Interestingly, thermal and electrical conductivity is highly correlated. You don't see a lot of materials that conduct heat well but behave as good electrical insulators, or vice versa. Both mechanisms benefit strongly from the availability of highly-mobile electrons, which is another way of saying "metal."
> Nobody's come up with a circuit board material that's electrically insulating but thermally conductive so we could sink an appreciable amount of heat out of the back side?

In applications like high-power LED lights, you'll often get 'Insulated Metal Substrate' PCBs where the printed circuit is on an aluminium or copper board, separated by a very thin electrically insulating layer. [1]

However, this has a few downsides: The electrically insulating layers aren't perfectly thermally conductive, meaning a directly attached heatsink will usually perform better; if you make a complex board with 8+ layers of copper (like a modern motherboard) you end up with 8+ layers of insulation; and it's nigh-impossible to use through-hole components.

For LED lighting those are non-issues and, a top-mounted heatsink wasn't an option anyway.

[1] https://dm.henkel-dam.com/is/content/henkel/Bergquist%20Comp...

Oh, that is in fact an important heat path on all but the most intensive components. But with high power components, the heat flux is pretty insane. You can move a huge amount of heat with heat pipes, and it's just easier to move heat out the back.
I put a fairly large/flat heatsink on the back metal of the heatsink support bracket on my intel (overclocked) desktop a few years back it pulled the temps down a couple degrees when a fan was blowing at it under moderate load.

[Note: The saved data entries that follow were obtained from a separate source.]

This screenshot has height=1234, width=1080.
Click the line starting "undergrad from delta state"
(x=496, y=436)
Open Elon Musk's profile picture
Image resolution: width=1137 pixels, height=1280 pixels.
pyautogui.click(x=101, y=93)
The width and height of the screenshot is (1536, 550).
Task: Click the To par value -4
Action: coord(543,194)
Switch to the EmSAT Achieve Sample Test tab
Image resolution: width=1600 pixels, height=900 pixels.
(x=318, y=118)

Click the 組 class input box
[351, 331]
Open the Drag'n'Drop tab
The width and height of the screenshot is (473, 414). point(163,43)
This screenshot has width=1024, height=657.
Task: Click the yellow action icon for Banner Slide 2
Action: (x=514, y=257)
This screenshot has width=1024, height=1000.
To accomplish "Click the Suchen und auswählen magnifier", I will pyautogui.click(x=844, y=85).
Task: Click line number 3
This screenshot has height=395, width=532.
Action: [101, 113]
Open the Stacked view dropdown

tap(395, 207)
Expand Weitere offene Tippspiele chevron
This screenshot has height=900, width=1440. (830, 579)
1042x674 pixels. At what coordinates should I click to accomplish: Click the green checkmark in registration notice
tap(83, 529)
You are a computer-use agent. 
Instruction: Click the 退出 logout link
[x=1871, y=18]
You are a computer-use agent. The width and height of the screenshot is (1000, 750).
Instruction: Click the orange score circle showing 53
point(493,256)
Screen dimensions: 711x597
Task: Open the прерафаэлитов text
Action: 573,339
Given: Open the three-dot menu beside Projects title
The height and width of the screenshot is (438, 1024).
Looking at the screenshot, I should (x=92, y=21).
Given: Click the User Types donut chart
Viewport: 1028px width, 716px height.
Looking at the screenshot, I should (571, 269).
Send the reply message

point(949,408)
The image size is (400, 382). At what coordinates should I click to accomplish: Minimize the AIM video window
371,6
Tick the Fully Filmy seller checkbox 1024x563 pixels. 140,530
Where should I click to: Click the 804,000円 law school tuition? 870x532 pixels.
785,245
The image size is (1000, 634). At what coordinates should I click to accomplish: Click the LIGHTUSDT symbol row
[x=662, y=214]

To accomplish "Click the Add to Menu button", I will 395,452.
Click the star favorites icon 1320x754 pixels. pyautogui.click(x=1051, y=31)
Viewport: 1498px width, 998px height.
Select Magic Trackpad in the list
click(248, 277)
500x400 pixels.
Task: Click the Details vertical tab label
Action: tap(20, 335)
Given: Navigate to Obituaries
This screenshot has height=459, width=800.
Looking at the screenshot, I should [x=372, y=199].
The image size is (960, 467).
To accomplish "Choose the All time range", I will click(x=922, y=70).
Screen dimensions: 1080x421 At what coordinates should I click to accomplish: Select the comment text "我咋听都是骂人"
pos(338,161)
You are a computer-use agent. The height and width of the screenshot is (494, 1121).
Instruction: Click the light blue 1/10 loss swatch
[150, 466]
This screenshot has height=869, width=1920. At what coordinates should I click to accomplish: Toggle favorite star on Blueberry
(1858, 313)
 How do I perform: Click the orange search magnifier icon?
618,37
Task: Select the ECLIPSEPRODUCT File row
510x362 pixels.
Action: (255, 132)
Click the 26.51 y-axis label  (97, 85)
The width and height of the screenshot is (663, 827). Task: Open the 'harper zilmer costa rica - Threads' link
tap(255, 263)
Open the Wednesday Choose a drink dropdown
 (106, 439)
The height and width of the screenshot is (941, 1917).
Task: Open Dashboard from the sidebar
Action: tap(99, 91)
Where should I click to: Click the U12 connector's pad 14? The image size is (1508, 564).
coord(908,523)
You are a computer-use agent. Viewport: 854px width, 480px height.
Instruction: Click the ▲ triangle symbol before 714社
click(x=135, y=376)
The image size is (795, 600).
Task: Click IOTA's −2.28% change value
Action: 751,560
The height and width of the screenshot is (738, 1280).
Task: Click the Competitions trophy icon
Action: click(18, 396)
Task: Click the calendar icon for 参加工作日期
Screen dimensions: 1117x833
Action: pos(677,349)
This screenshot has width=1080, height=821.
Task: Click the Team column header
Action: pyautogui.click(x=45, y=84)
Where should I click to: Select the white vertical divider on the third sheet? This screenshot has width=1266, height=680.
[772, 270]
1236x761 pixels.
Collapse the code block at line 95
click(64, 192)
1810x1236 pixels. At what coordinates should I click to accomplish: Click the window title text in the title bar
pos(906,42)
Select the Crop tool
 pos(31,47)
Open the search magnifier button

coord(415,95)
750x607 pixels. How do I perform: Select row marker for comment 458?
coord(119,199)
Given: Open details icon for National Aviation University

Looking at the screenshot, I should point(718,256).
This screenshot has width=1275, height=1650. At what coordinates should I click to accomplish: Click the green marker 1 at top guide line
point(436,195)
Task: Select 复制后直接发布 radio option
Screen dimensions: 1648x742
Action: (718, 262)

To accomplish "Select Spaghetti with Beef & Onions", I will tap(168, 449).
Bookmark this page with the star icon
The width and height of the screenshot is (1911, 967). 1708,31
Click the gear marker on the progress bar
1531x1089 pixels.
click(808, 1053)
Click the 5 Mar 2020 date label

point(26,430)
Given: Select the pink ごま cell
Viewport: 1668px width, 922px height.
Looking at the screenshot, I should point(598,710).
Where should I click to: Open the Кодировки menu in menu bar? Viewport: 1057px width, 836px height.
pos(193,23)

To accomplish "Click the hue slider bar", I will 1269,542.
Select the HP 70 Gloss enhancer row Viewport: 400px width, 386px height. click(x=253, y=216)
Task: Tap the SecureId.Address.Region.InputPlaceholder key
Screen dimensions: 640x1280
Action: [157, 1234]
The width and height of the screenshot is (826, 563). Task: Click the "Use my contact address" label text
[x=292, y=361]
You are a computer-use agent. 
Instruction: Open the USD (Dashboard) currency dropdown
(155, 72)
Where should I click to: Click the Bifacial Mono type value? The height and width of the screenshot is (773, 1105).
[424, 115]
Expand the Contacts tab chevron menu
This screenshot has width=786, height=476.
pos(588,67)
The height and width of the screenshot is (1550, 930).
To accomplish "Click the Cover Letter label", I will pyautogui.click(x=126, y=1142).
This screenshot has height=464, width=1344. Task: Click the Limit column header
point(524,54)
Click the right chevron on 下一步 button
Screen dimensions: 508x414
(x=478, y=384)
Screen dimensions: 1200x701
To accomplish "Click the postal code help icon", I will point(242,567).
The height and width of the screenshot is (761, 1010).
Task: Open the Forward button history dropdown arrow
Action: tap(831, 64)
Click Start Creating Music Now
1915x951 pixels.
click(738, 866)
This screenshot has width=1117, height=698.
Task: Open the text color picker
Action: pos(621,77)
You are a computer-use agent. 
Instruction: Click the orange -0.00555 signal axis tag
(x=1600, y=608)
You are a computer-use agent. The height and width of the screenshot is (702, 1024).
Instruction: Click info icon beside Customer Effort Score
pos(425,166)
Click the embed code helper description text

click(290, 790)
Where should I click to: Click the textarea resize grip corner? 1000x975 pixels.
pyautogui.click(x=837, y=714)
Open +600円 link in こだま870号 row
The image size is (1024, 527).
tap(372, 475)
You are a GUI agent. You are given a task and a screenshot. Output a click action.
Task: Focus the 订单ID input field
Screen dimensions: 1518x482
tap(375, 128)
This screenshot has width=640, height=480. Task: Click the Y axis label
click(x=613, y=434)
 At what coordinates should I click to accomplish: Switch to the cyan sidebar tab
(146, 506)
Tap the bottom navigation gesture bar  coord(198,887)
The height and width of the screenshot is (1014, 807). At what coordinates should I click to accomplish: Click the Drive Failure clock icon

I've been thinking about this for my ryzen lately too, since it appears keeping the top of the die cool is unusually challenging. A lot of mobile/etc parts use the PCB ground plane as a heatsink, so it makes sense that if you can attach a larger heatsink to the back of a normal PC board you should be able to pull heat out of both sides. Particularly in a water cooled system where the top of the heat spreader is remaining fairly cool but the surrounding board is heating up (like my ryzen).

There are in fact thermal PCBs (a.k.a. MCPCB) used for LEDs and other electronics that need to dissipate heat. They have an aluminum or copper layer that supplies rigidity and a heat path out the backside or center of a PCB.
Yeah especially with something like the Pi, you could effectively double the core count by slapping another chip on the other side and add another heatsink.